Here's the conundrum and why there's no easy solution:
The ISU has minimum activity requirements to maintain international/ISU appointments. These activity requirements can be met by judging sectional-level, national-level or international-level competitions. A federation president who is an international/ISU official has three choices:
1) Resign the international appointment, which takes decades to earn and requires the passing of a rigorous exam following an exhausting multiday course, which has very limited available slots (i.e., you give it up, you aren't getting it back)
2) Judge their own country's Nationals or Sectionals
3) Judge an international every 24 months
The ISU, in its infinite wisdom and unerring tendency to enact rule changes without considering the consequences, mandates that an official must judge the short and free skate of the same event in order to count towards activity. This means that any competition that draws the judges for short and long (i.e., several judges judge only one portion of the event) may not count for activity.
IMHO, a federation president judging their own National Championships (or the qualifier for Nationals) is a horrendous conflict of interest. U.S. Figure Skating used to have a rule that the president wasn't allowed to judge during their four years in office. I believe that rule was deleted and the U.S. Figure Skating president may occasionally judge a test session or low-level local competition, but they do not judge Nationals or Sectionals. (There's a tradition that the U.S. Figure Skating president travels to all three Sectional competitions during their four days of competition so he/she is present at Sectionals but not officiating; the executive director travels some years and not others.)
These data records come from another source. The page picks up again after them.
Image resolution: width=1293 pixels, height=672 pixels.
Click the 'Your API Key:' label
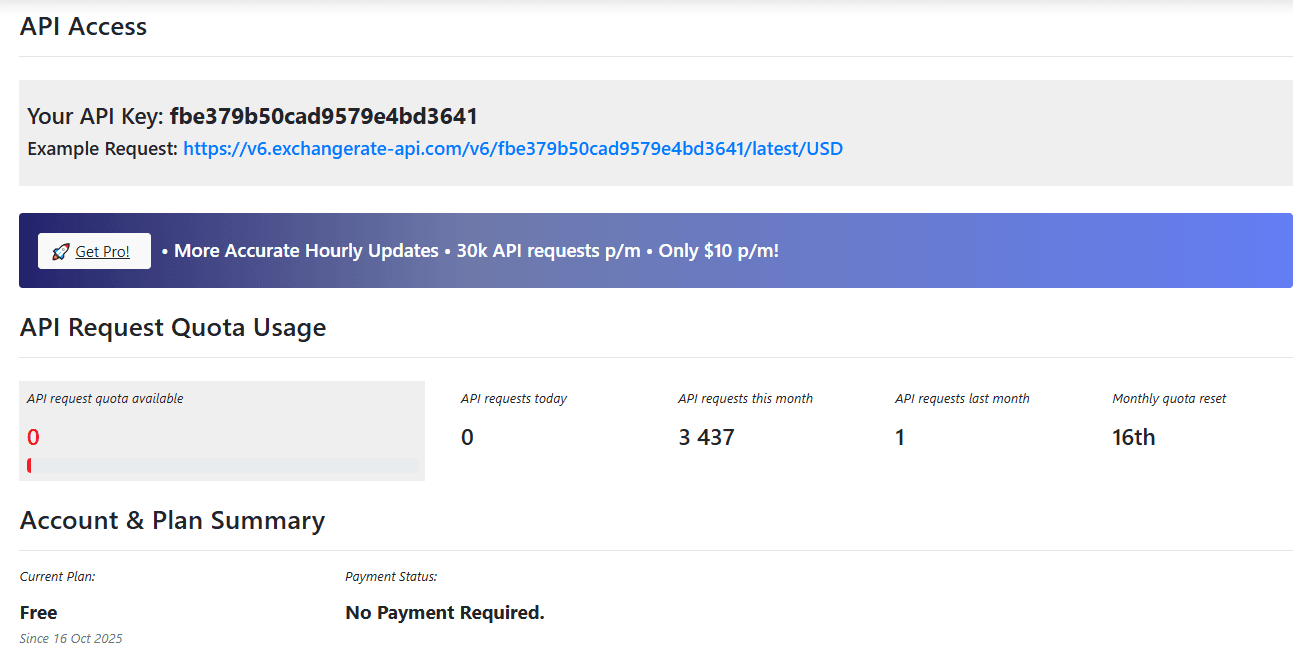coord(95,116)
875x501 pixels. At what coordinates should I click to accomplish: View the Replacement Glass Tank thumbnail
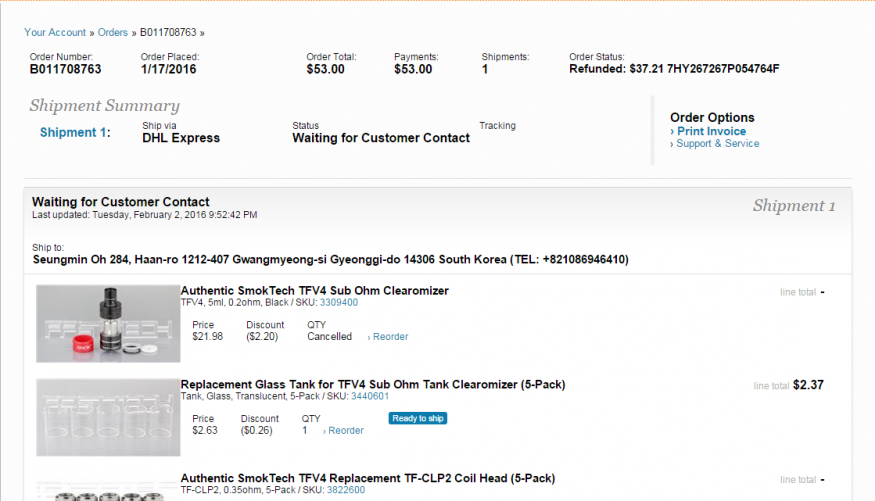click(x=108, y=417)
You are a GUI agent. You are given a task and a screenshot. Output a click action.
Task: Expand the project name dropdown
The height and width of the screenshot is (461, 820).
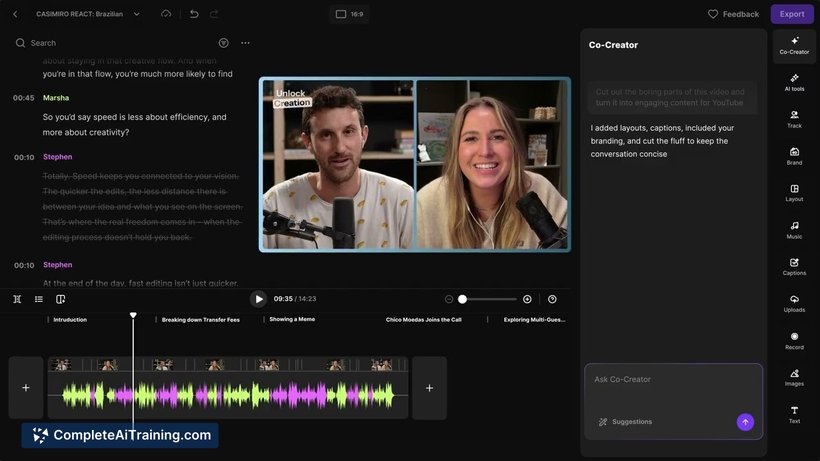137,14
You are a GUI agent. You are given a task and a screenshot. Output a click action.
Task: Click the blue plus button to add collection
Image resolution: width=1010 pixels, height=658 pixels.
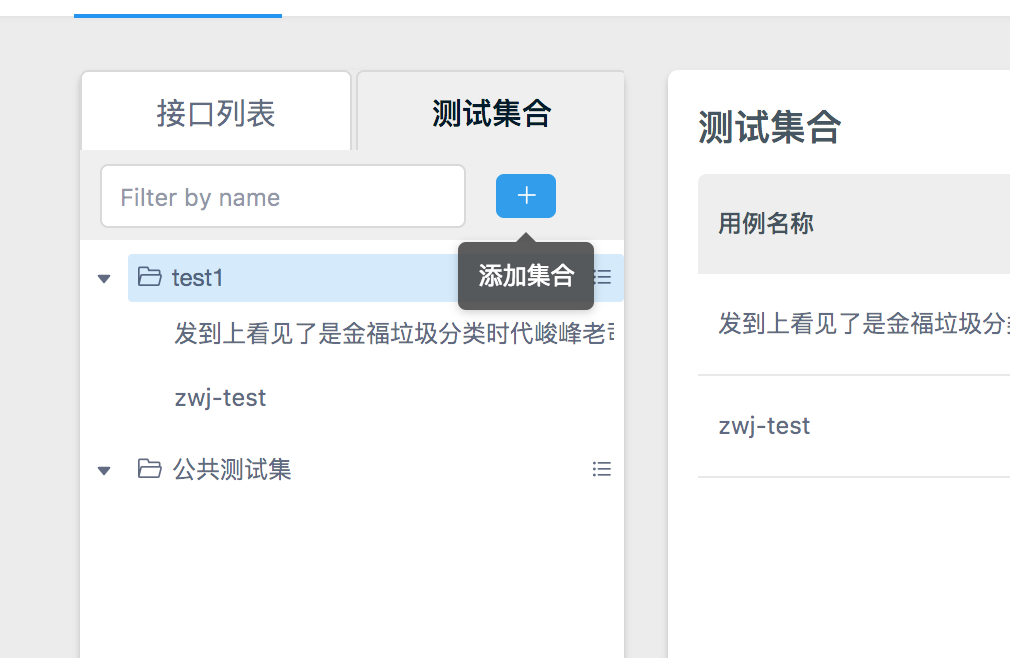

Assuming that no one will give up their international appointment to volunteer as a federation president for four years (they won't), there are two remaining choices: never elect anyone with an international appointment to be federation president, which eliminates many of the most qualified candidates in many associations (especially the small ones), as well as most of the candidates who have the knowledge and experience with international figure skating to guide an association's success internationally and to represent the association's interests* in ISU matters; or find the federation president an international competition to judge every 24 months that represents the lowest possible conflict of interest.
(*"Interests" sounds insidious, but things like the U.S. wanting to get rid of anonymous judging is an "interest" of U.S. Figure Skating. Maintaining Skate America's position as one of the Grand Prix competitions is an "interest" of U.S. Figure Skating, etc. This is a business - a weird, nonprofit business, but a business nonetheless - and connections matter, just as they do in the business world.)
Earlier this year, someone on FSU commented that Sam Auxier had judged U.S. Classic and noted that it was a "major international." That surprised me because, while it's not Podunk Open, the "Salt Lake City Senior B" (what we call it) is not a major international competition. I suppose that the creation of the Challenger Series and the prize money at the end of the Series has made the results of the SLC Senior B more important, but it's about as low-level of a competition as you can get that is 1) guaranteed to fulfill all requirements to count as activity for international appointments (including number of entries, entries from enough different countries, and officials from enough different countries, among other requirements) 2) the federation can guarantee that the federation president will be invited 3) the federation president typically has to be there anyway, so there's some savings in hotel/airfare.
Also, who is the "No. 2 official" in the U.S. is variable: the first vice-presidency rotates from section to section on a set schedule. The current first vice president is not an international official; the second vice president, who was first vice president last year or the year before, is an ISU referee and judge.